Day 3 The Final Judgement

The Final Judgement

This will take place on the day when God judges people’s secrets through Jesus Christ, as my gospel declares. Romans 2:16

Paul has stressed that we cannot escape God’s judgement (2:1-4); that it will be a righteous judgement (2:5-11) according to our works and will take into account the direction of our lives (what we ‘seek’) and that it will be impartial, being the same for Jews as it will be for Gentiles. In both cases, the greater our moral knowledge, the greater our moral accountability will be. Now he adds three further truths about judgement day.

First, God’s judgement will include the hidden areas of our lives: ‘God judges people’s secrets’ (2:16). Because God knows our hearts (Luke 16:15; Hebrews 4:12f) there will be no miscarriage of justice on that day.

Second, God’s judgement will take place ‘through Jesus Christ’ (2:16). Jesus stated openly that the Father had entrusted all judgement to Him (John 5:22,27) and He regularly spoke of Himself as the central figure on the day of judgement (Matthew 7:21ff; 25:31ff). Paul declared in Athens that God had both fixed the day and appointed the judge, the man He had raised from the dead (Acts 17:31). Peter had preached to Cornelius’ household that ‘God appointed [Jesus] as judge of the living and the dead’ (Acts 10:42).

Third, God’s judgement is part of the gospel. God will judge ‘people’s secrets through Jesus Christ, as my gospel declares’ (2:16). The good news of God’s salvation shines even more brightly when seen against the dark background of His judgement.

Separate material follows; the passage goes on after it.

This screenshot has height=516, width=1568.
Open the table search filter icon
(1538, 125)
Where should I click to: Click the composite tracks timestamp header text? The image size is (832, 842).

Clearly the morality of the law is a basis for divine judgement. Paul’s thrust has been that God has no favourites; that Jews and Gentiles will be judged by Him without discrimination; and that both groups have some knowledge of His law. It follows that no one can claim complete ignorance. We have all sinned against a moral law we have known. We may have come to know this moral law by general or special revelation, by grace or nature, outwardly or inwardly, in the Scripture or in the heart. All human beings know something of God (1:20) and of His goodness (1:32; 2:15) but to one degree or another we have stifled this knowledge to serve our own ends (1:18; 2:8). As a result we all come under the righteous judgement of God.

If God will judge all humanity on the basis of His law, the laws within that ‘law’ are true for all people for all time. In our pluralistic society this is a highly contentious issue. With the variety of ethnic, national and religious traditions represented in most Western nations, agreement on an underlying moral code is all but impossible. The tendency has been to base law on the common good but this invariably comes down to the will of the majority imposed on the minority, particularly on the weak and indefensible minority as in abortion and euthanasia.

Christians have a clearer pathway. We know God’s law is the basis for both the final judgement and God’s judgements in history. Just as minor tremors often precede a major earthquake, God frequently brings a measure of judgement on earth as a sign of His displeasure and warning of the greater judgement to come. Our part is to delineate and articulate those laws in a way that hopefully makes the world listen. Support ministries who do that. They find themselves on the frontline, not only defending the gospel but sounding a warning of what faces us all.

Paul denies there is ‘salvation-value’ in the Mosaic law and the covenant of which it is part. It is not enough, and never has been enough, to try to obey the law. Only perfect obedience to the law would suffice to justify a person before God (and only Jesus has ever done that). Any insistence on perfect obedience is a departure from the Jewish view but this is just what Paul has implied by putting Jews and Gentiles on the same footing with respect to works and judgement in 2:1-16. The enormity of God’s Son being crucified led Paul to take a far more pessimistic view of human sin than was typical of Judaism. He saw God’s sole answer to the sin problem was Christ’s crucifixion and our faith in that finished work.